▶ 提供文本
········

隨著表演形式的多樣化,電影也開始出現在祠堂的戲臺之上,家住祠堂前的陳少輝依然記得小時候看電影的那股勁。個把月放一次電影,所有小孩都會迫不及待地聚在里邊。而曾在祠堂里感受過的陳春強回憶,當時放映的內容大部分是“打日本鬼子”的抗戰片或者“公安警察”一類的警匪片,“人多的時候站在后面根本就看不到”。
祠堂是村內最大的公共場所,陳依明說,過往的日子里,辛勞了一天的村民會在祠堂里嘮話兒,聊聊收成,談談家長里短,睡著躺椅,吹著涼風。如今,他已經搬到距離臚雷村一公里之外的永南佳園安置小區,但仍然時常回到有著他兒時記憶的地方坐坐,對他來說,比起精神維系的祠堂,一公里的距離可以忽略不計。
走街串巷8年拍下五千多張照片
村民陳春強執著記錄,他的相冊成臚雷村唯一記憶載體
隨著福州火車南站的開發建設,在未來幾年內,環繞在陳氏祠堂周圍的,將會是高端的綜合商務區,臚雷村人也已陸續搬至附近的安置小區。陳氏祠堂將依托這四畝多的土地繼續維系著臚雷村人的精神家園,吸引著已經安置的老人們在祠堂內相聚相識,而陳春強的記錄相冊則成了他們唯一的記憶載體。
在村民陳少輝的回憶里,村內的河道曾經縱橫交錯,他和伙伴們在河道里肆意地玩耍,捉過魚,摸過蝦,也泅過水。
而現在,這些農田、河道漸漸地在一次次的房屋建設中被填毀殆盡。在2006年陳春強拍攝的全景圖里,臚雷村青蔥翠綠,房屋錯落有致,陳氏祠堂也懷抱于山河之間,一派靜謐祥和的景象。

········

▶ 所示資料
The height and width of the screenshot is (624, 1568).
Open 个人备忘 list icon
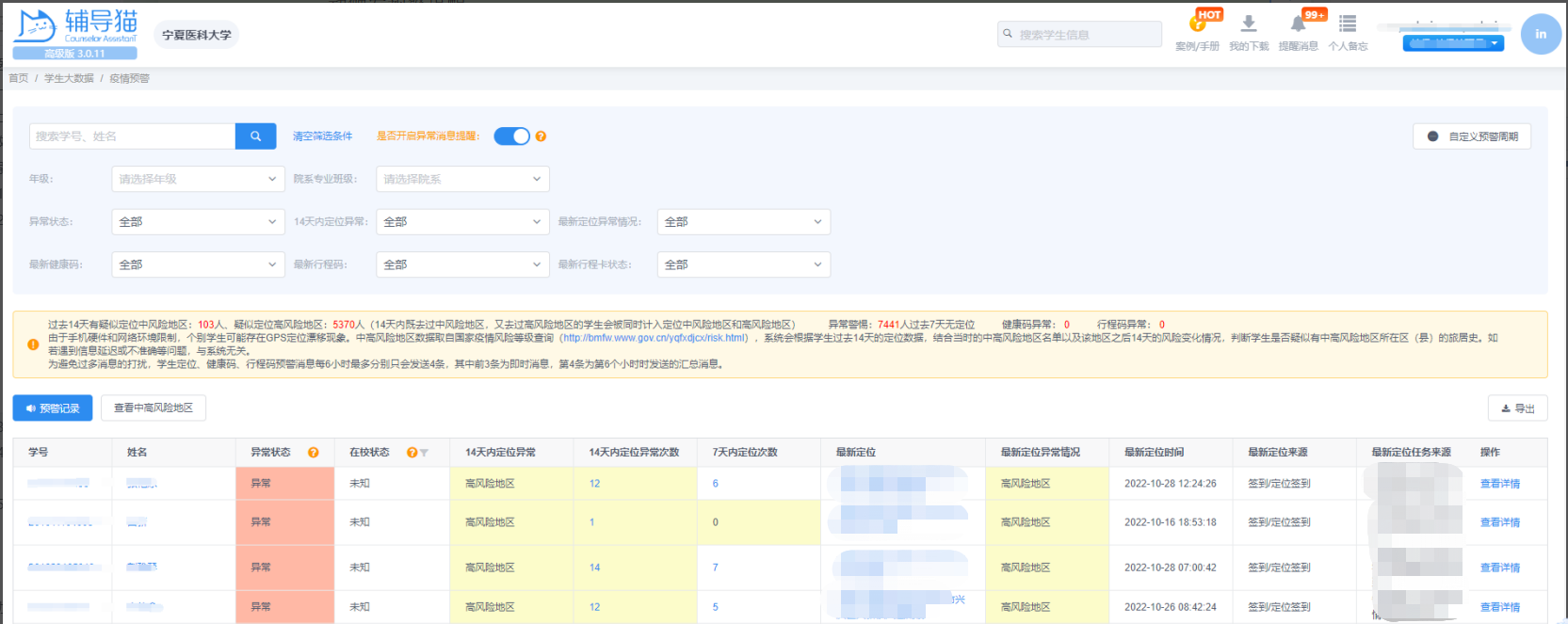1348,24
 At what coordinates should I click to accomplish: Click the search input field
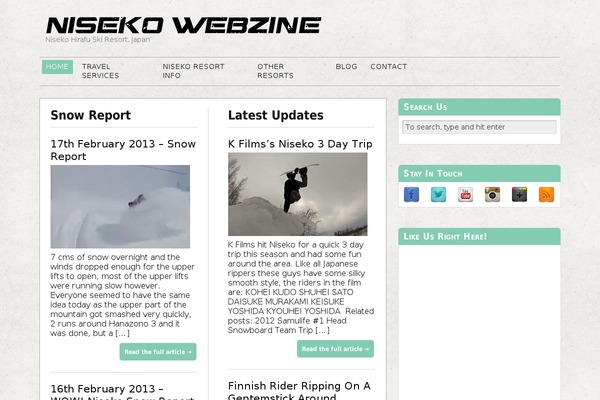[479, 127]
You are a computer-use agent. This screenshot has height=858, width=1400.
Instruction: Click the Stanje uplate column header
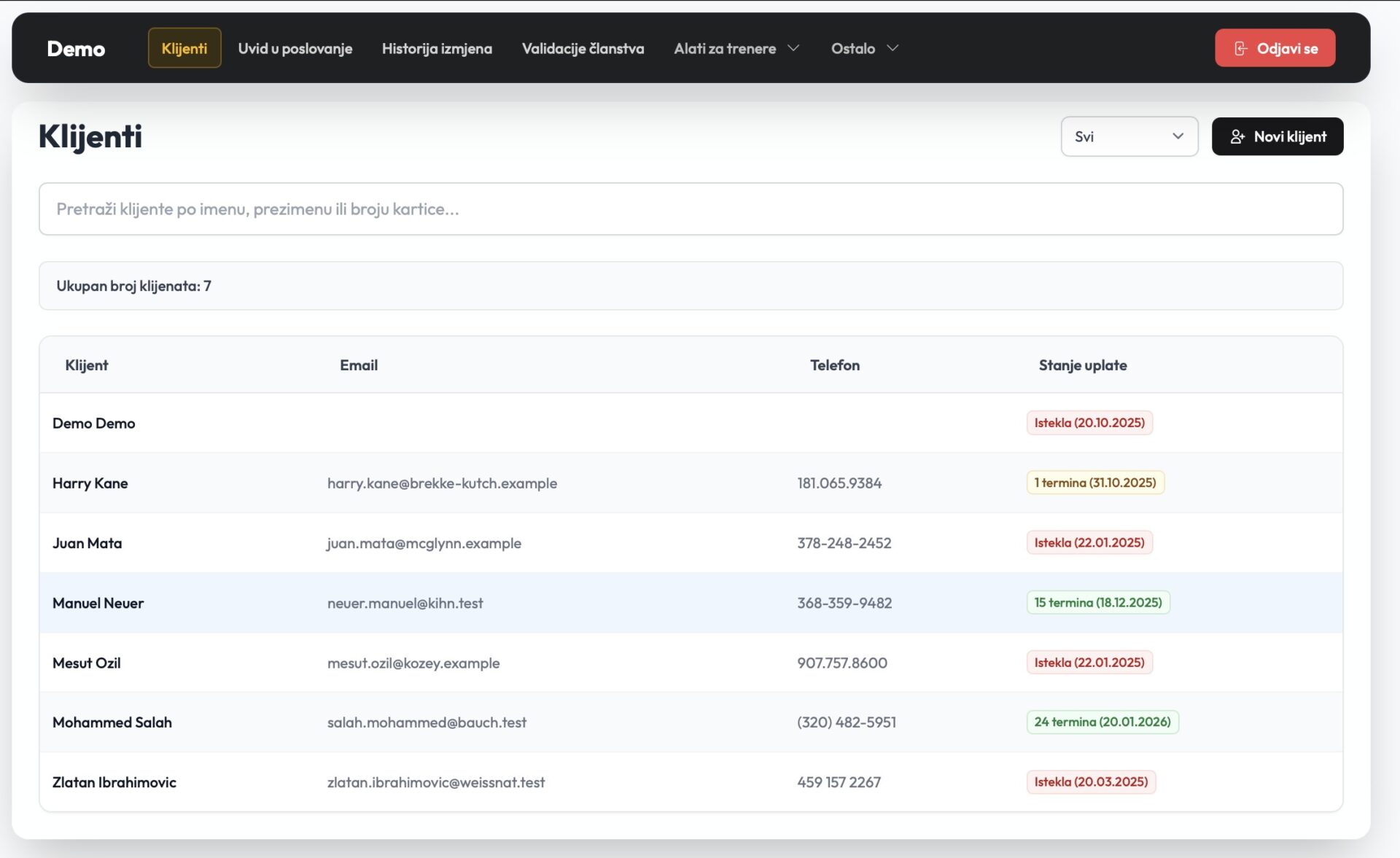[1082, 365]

········

▶ 書面任務 1
依據臚雷村祠堂一文,陳依明搬至永南佳園安置小區後,為何仍時常回到祠堂坐坐?請以一至三句說明。
▶ 書面任務 2
請接續臚雷村與陳氏祠堂一文,自其最後一句之後續寫一段。
上列各行資料與臚雷村祠堂一文無關,係另行提供的材料。

▶ 練習作答 1
祠堂是留有他兒時記憶的地方。對他而言,比起維系精神的祠堂,一公里的距離可以忽略不計。

▶ 練習作答 2
如今,臚雷村人對于山川河流、雞鳴狗吠、街談巷聞的觀感逐漸模糊了,陳春強走街串巷8年,用影像記錄一口口井、一條條路、一片片山河,還有祠堂的印象,建筑的輝煌,五千多張照片,歸類存檔后,靜靜躺在他的QQ空間相冊里,因為量大,陳春強來不及作相應的圖片說明,但它依舊是臚雷村人的記憶載體。
每當聽聞哪個村民家有曾經記載臚雷村和陳氏祠堂的資料,陳春強都會立馬過去尋找并用相機記錄下來。從2006年開始拍攝以來,他已經換了兩部傻瓜式相機、一部數碼和一部單反。
每次出門,只要遇上同村人,無論男女老幼,但凡用手機的,都會在他的請求之下成為他的QQ好友。
如今,全村有上千人成為陳春強的QQ好友,空間每天的訪問量達到幾百甚至上千,很多村民還在他所拍攝的圖片下發表評論。有的懷戀曾經的老街,唏噓一聲;有的慨嘆時光如梭,歲月無痕;而更多的是對村莊建設的遺憾之情。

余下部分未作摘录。